Supplied material:
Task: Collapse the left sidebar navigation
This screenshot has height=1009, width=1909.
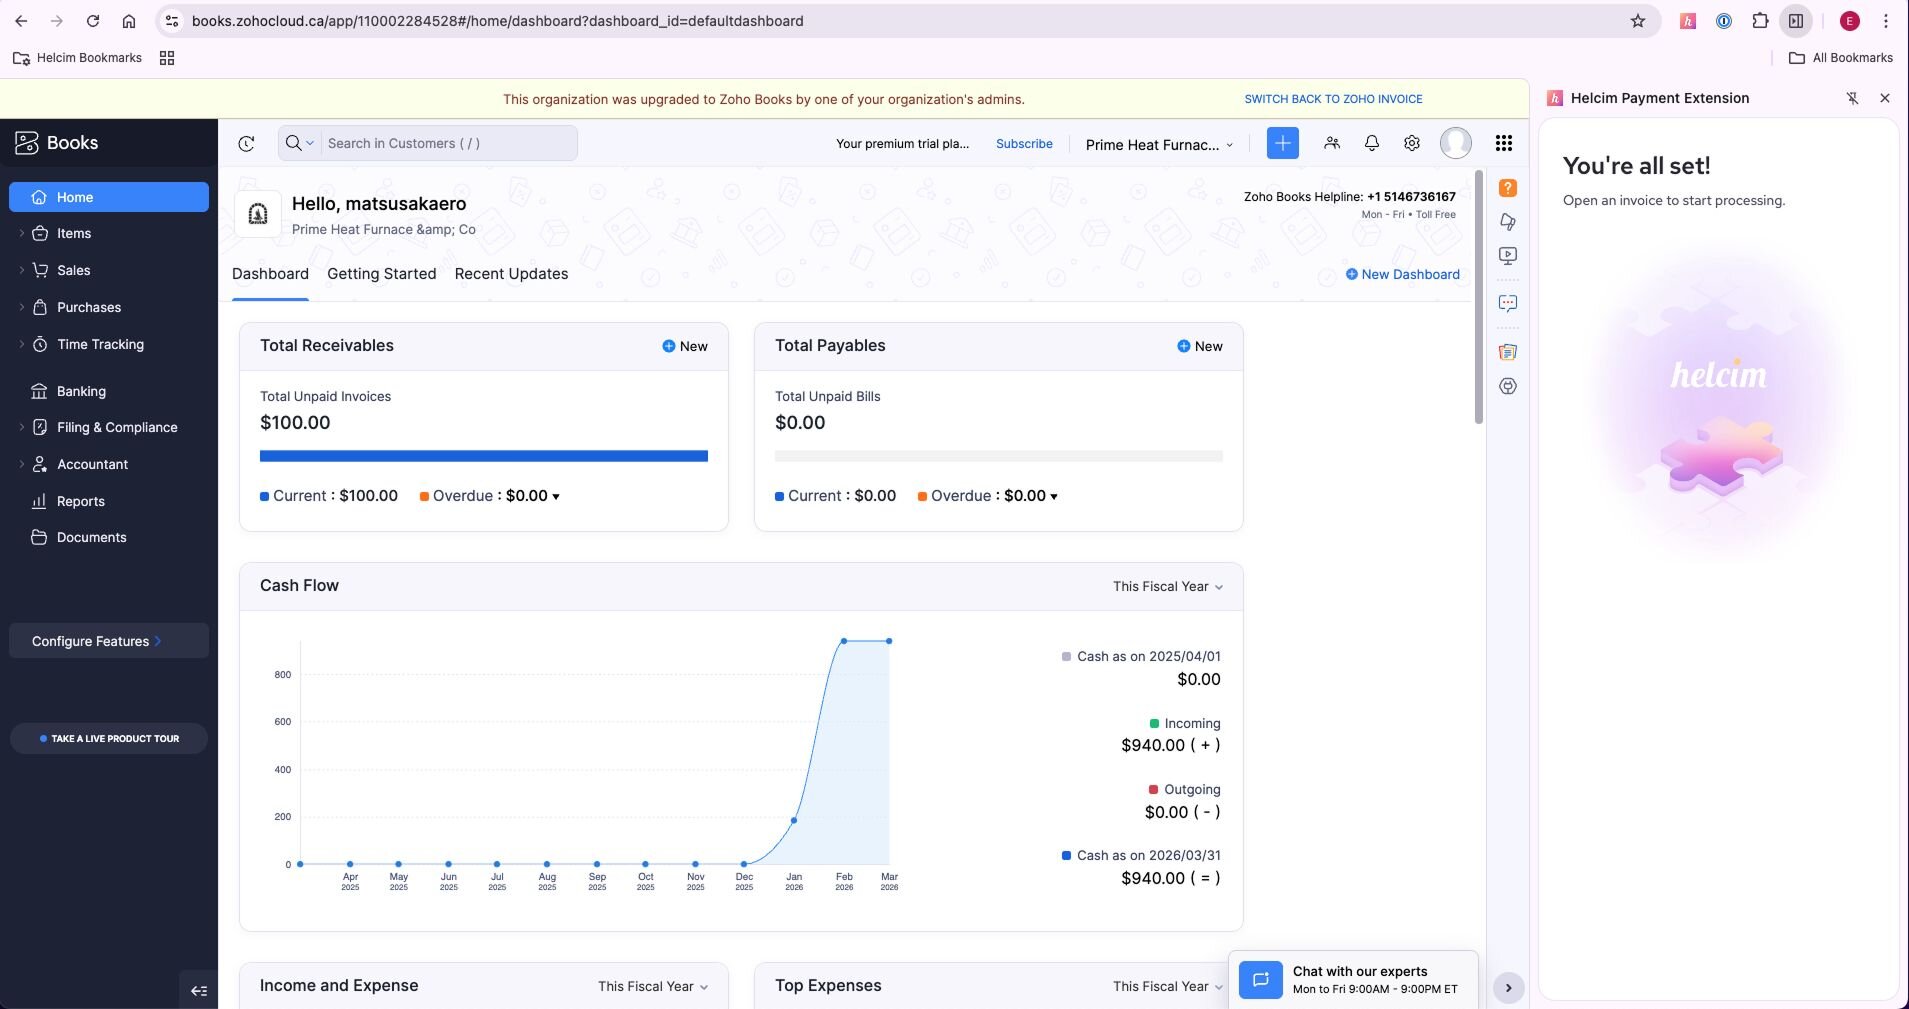Action: pos(199,990)
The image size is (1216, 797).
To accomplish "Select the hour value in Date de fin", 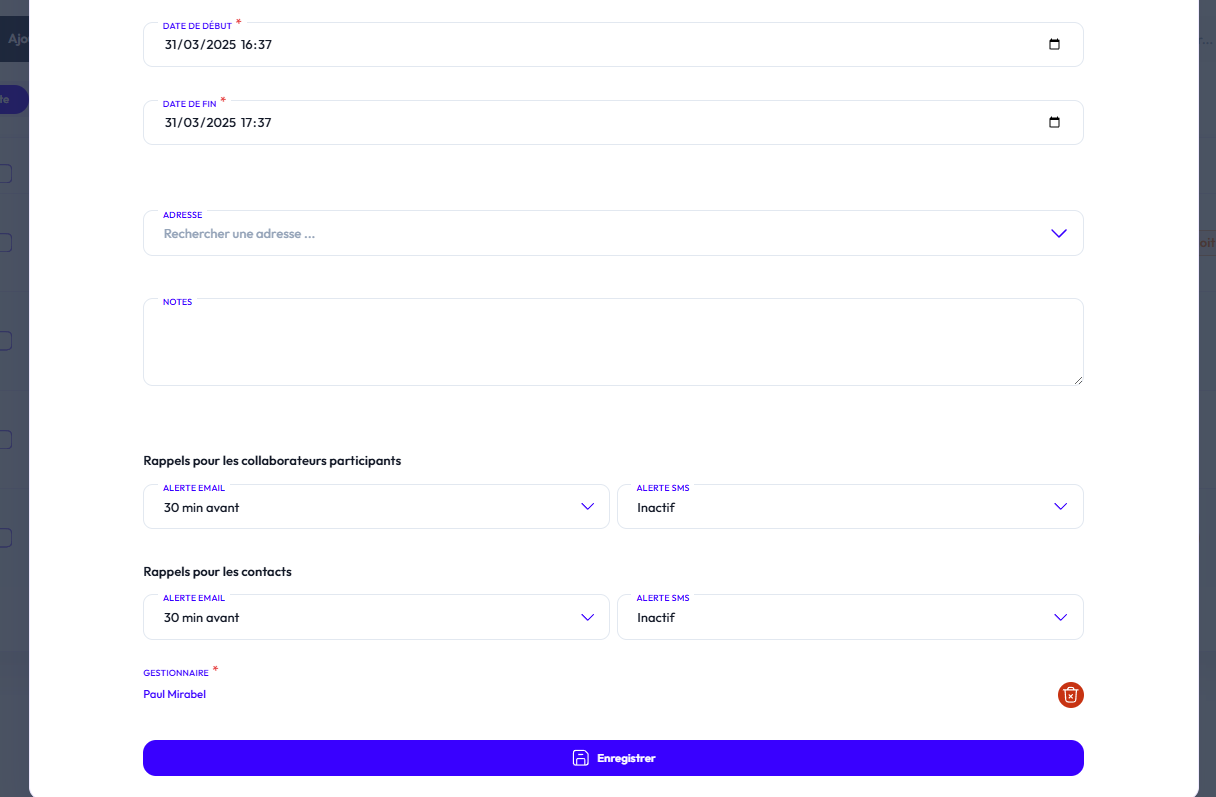I will (248, 123).
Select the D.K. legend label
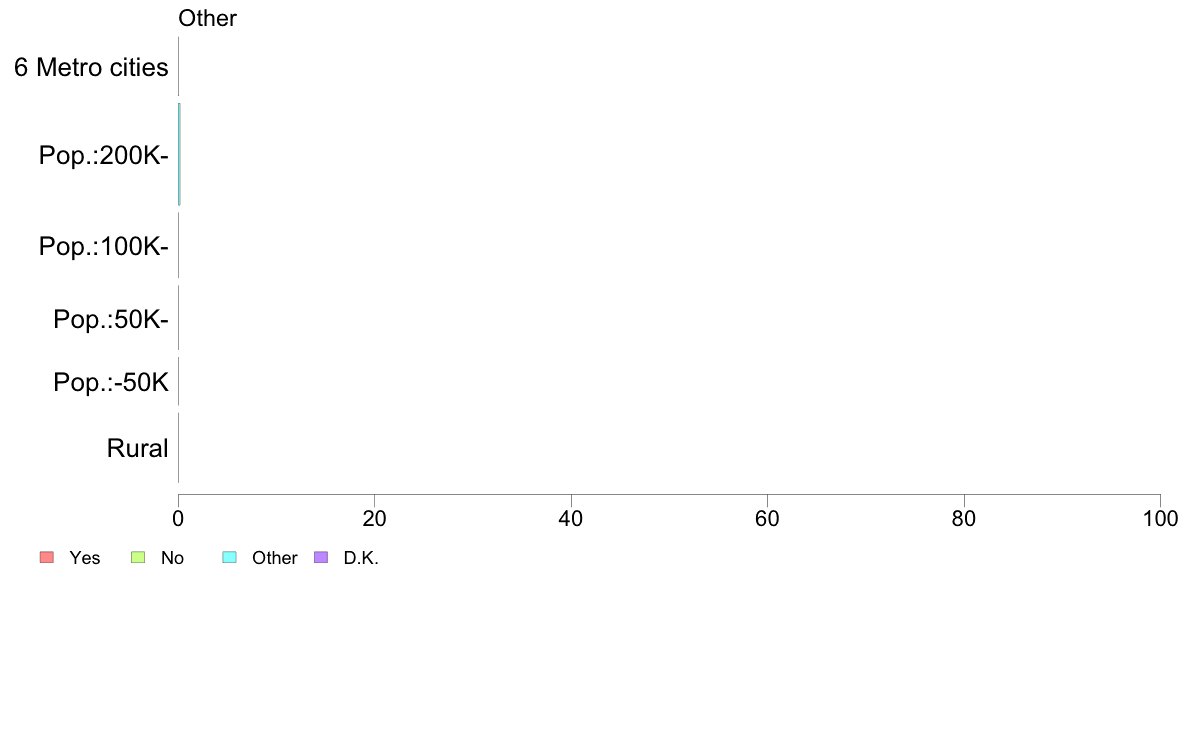Image resolution: width=1188 pixels, height=736 pixels. [361, 558]
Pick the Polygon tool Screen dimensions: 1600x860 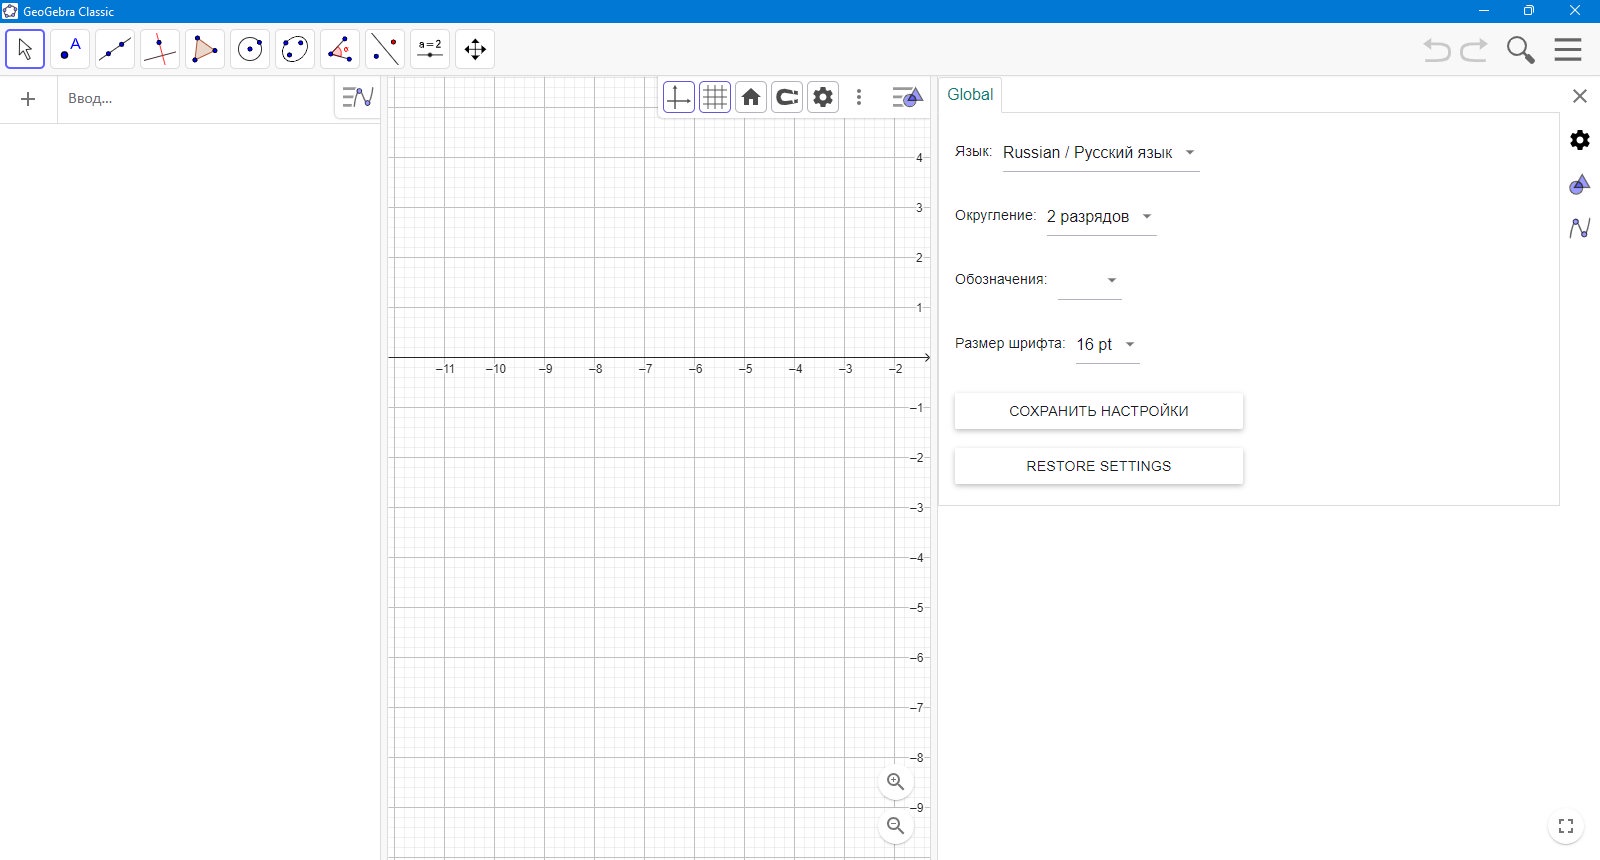205,49
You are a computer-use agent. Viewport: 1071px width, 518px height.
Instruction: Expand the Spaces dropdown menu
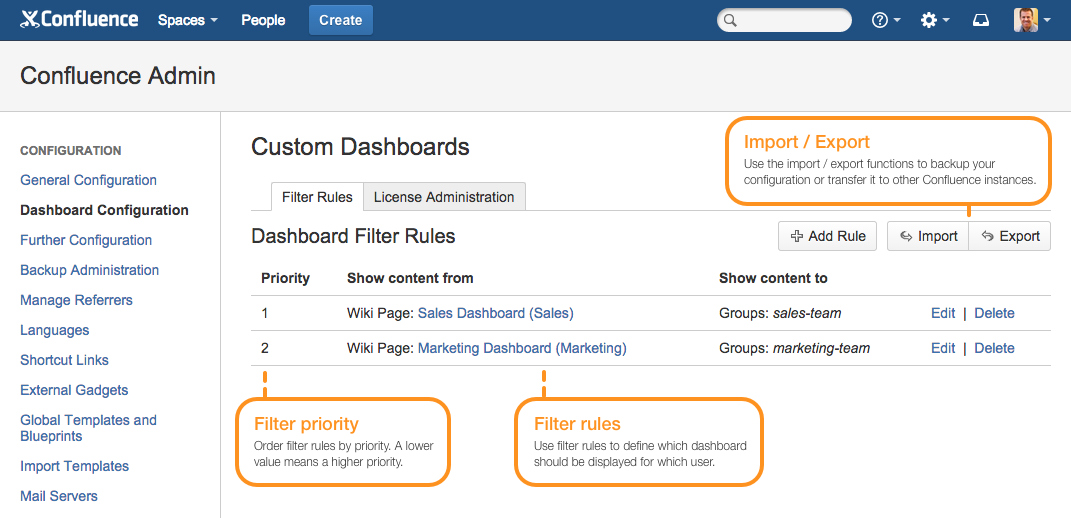[x=187, y=20]
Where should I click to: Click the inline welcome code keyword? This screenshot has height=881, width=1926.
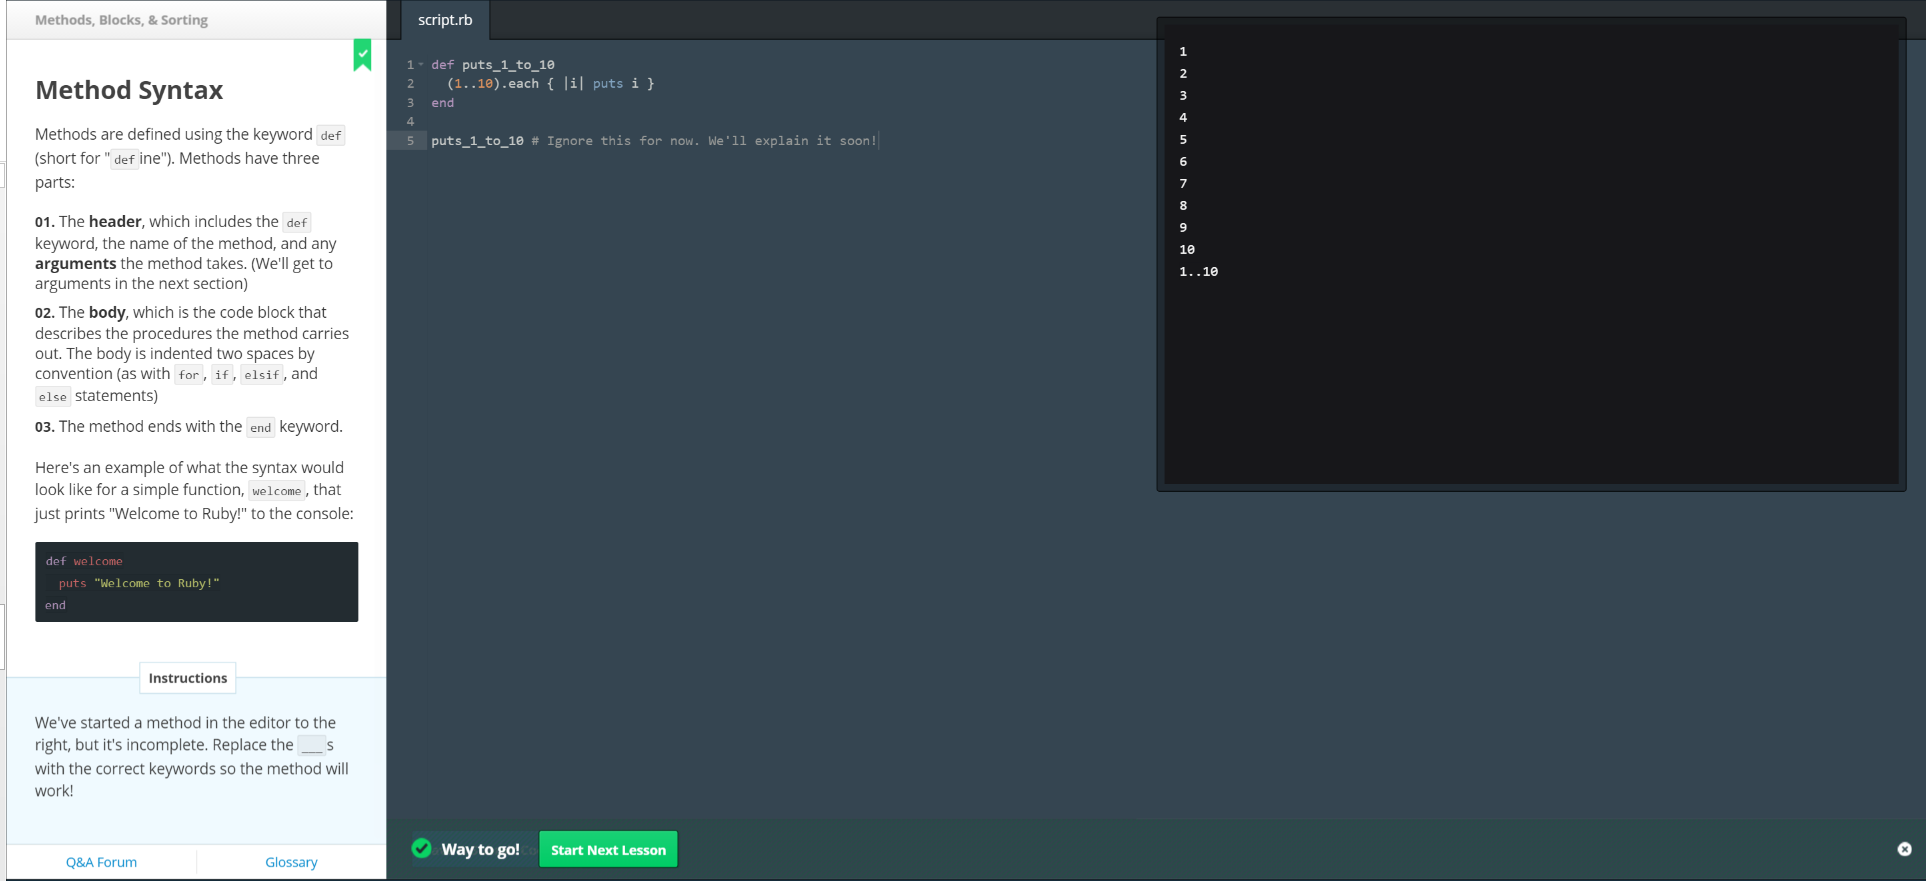[276, 491]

Aim of the exercise:
Transcribe word for word only the lines from the one with "Where should I" through the end of the listing; every picture is to be omitted.

Result for this exercise:
Where should I click to: Click the inline welcome code keyword? This screenshot has height=881, width=1926.
[276, 491]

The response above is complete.